Il libro bolañiano dei morti
Come la sceneggiatura di un film di Quentin Tarantino. Divisa in tre parti, in capitoli: “Prima della pandemia (gennaio e febbraio)”, “Durante la pandemia (marzo-aprile-Maggio)” e “Dopo la pandemia (giugno luglio agosto settembre)”. Questa la sequenza narrativa de Il libro bolañiano dei morti: esercizi di ego dissoluzione (Milieu edizioni 2020) in cui l’autore, Piero Cipriano, psichiatra basagliano e psico-farmacologo critico, ci racconta e si racconta ai tempi del Covid19. Quando il virus irrompe con la morte sulla scena globale e ci trova impegnati in una vita iperattiva e impreparati all’idea che non si muore perché ci si ammala ma che ci si ammala perché si deve morire. L’autore ci accompagna nel suo girone professionale, il reparto di psichiatria di un ospedale, attraverso un riferimento cinematografico: “ Negli ultimi tempi, in effetti, mi capita di vedere molti ricoverati come se fossero degli dei caduti o venuti apposta nel buco-nero-reparto-psichiatrico come in missione, per guarirmi, per svegliarmi, come nel film di Michael Cimino Sunchaer, il cui sedicenne navajo patricida rapisce il chirurgo per portarlo su una montagna mistica e aprirgli gli occhi”.
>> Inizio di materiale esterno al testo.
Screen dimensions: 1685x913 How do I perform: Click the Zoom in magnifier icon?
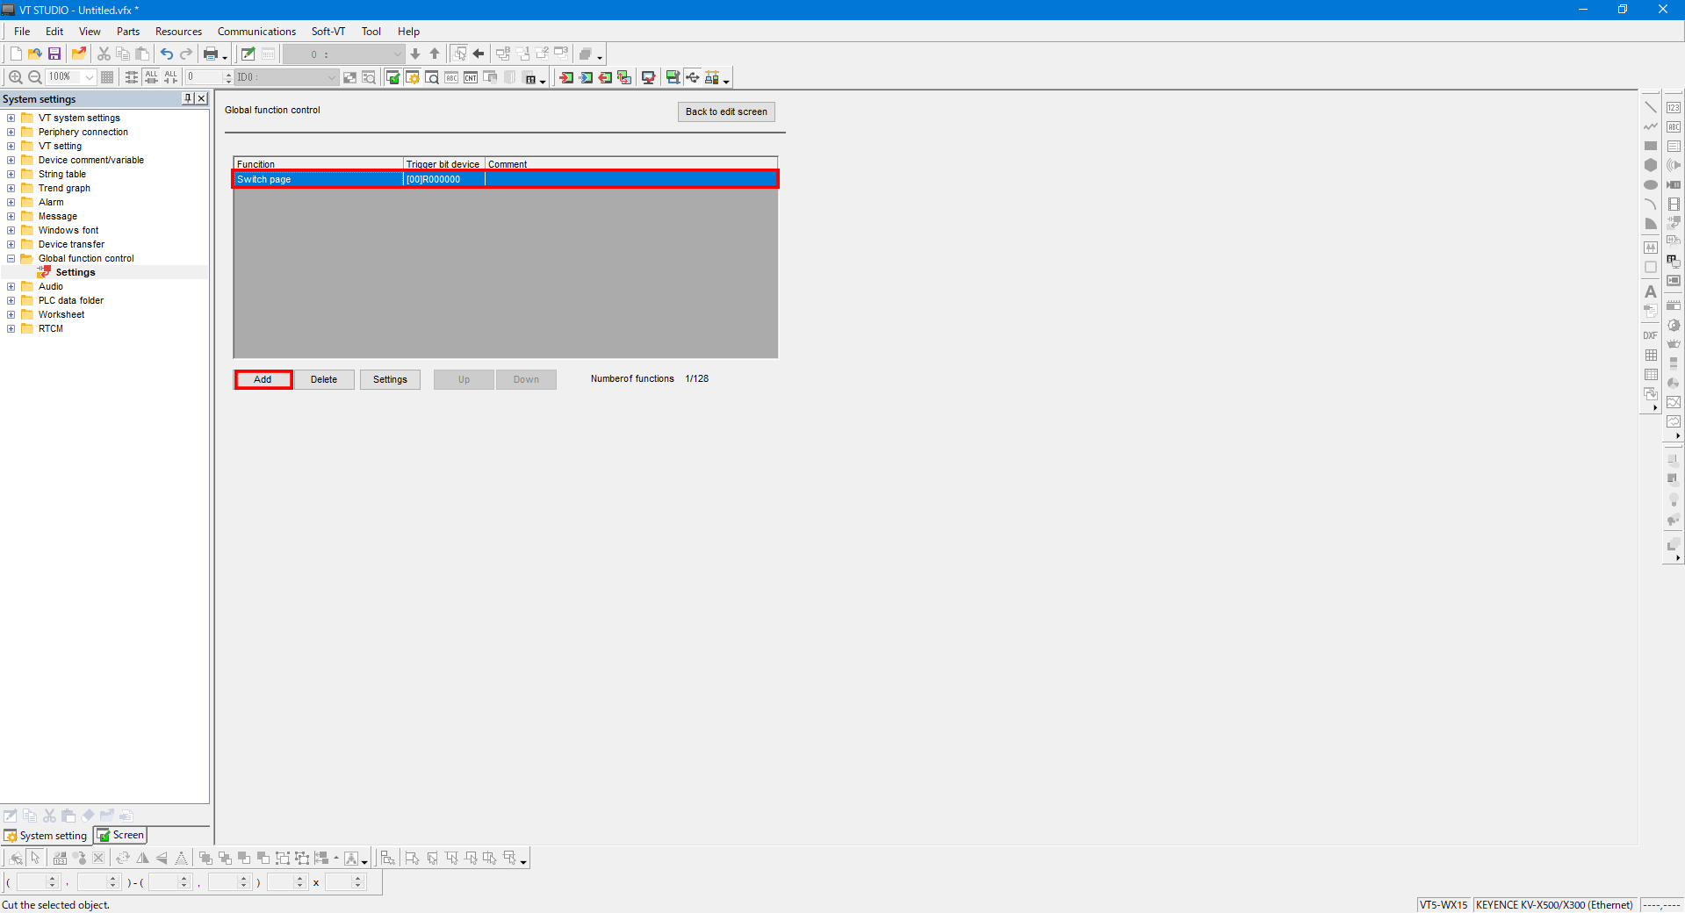(15, 77)
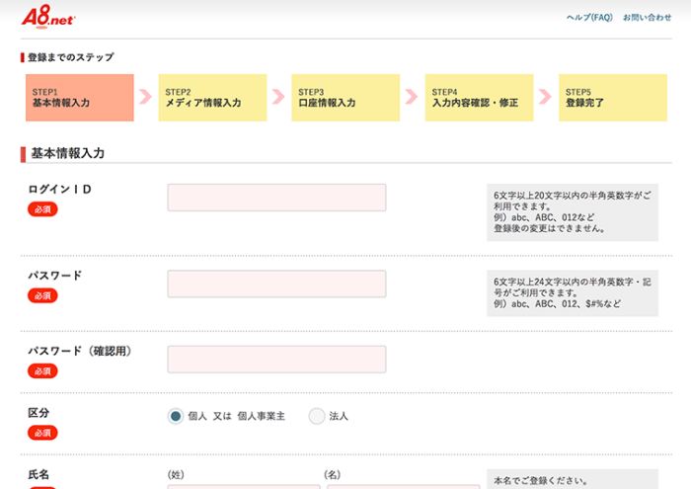Select the STEP4 入力内容確認・修正 box
The width and height of the screenshot is (691, 489).
coord(479,98)
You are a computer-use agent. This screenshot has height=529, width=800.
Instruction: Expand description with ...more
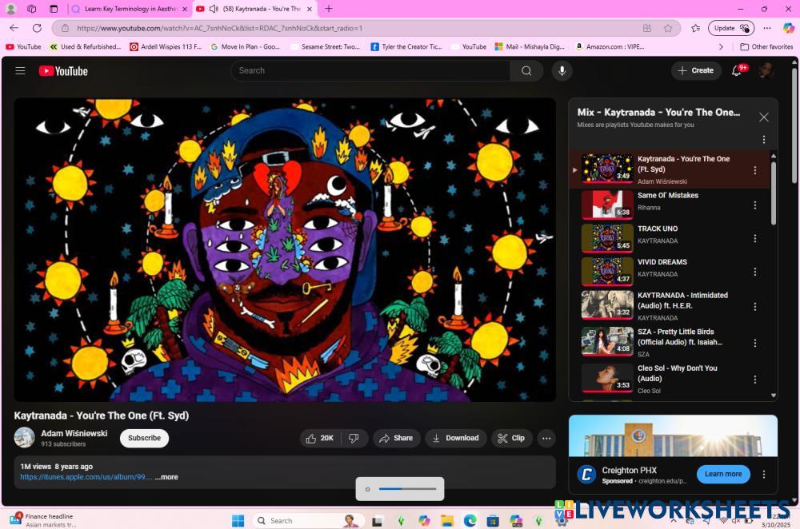point(166,477)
Perché la follia è divina, così in cielo come in terra? Forse se lo domanda ingenuamente il lettore: umano, troppo umano per spiccare il volo oltre le grate di una confortevole esistenza razionale. Impossibile non fare riferimento a Qualcuno volò sul nido del cuculo diretto da Miloš Forman e ispirato all’omonimo libro di Ken Kesey in cui Randle Patrick McMurphy (Jack Nicholson), ricoverato in un manicomio, conduce gli altri degenti in un percorso verso la libertà. Piero Cipriano indaga quel kolossal chiamato Vita, nel momento in cui il nostro mondo, uno degli infiniti mondi possibili, sta collassando e con lui la nostra esistenza. E lo fa con la sensibilità di chi conosce il linguaggio della poesia. In particolare di Roberto Bolaño che ispira il titolo del libro. Quella dello psichiatra-scrittore come quella del poeta cileno è una letteratura labirintica che naturalmente deve moltissimo a Rayuela,
a Borges e alla tradizione borgesiana maturata in Sud America negli anni Settanta e Ottanta del secolo scorso. Cipriano mette in luce un’umanità dimentica della sua condizione di organismo perituro: una coscienza che la pandemia riporta a galla lasciandoci spiazzati. “Eravamo convinti che la medicina fosse magnifica e progressiva, religione del nostro tempo, quando all’improvviso ci ha mostrato la sua debolezza. Ora siamo corpi. Corpi confinati in casa. Eravamo i padroni della terra, ora siamo tornati a essere abitanti impauriti nelle caverne”, afferma lo psichiatra. Il racconto dei giorni non giorni, delle relazioni con i pazienti e con i familiari s’intreccia alla lettura critica degli avvenimenti recenti, delle scelte politiche, della storia del pensiero filosofico, letterario, scientifico. Il libro bolañiano dei morti è per Pierpaolo Capovilla, autore della prefazione, un lungo e fitto pensiero oscuro. È un presente che incombe sul futuro. Forse impazziremo tutti quanti? «Non penso che il virus che si è autoproclamato re del mondo, abbia fatto solo dei danni al nostro pianetino – riflette Cipriano – A questo consorzio umano che, dall’ultima guerra planetaria, s’era dimenticato di essere al mondo per morire. Ci sono i pro e i contro. Il bianco e il nero. C’è sempre del buono, anche nei film dell’orrore».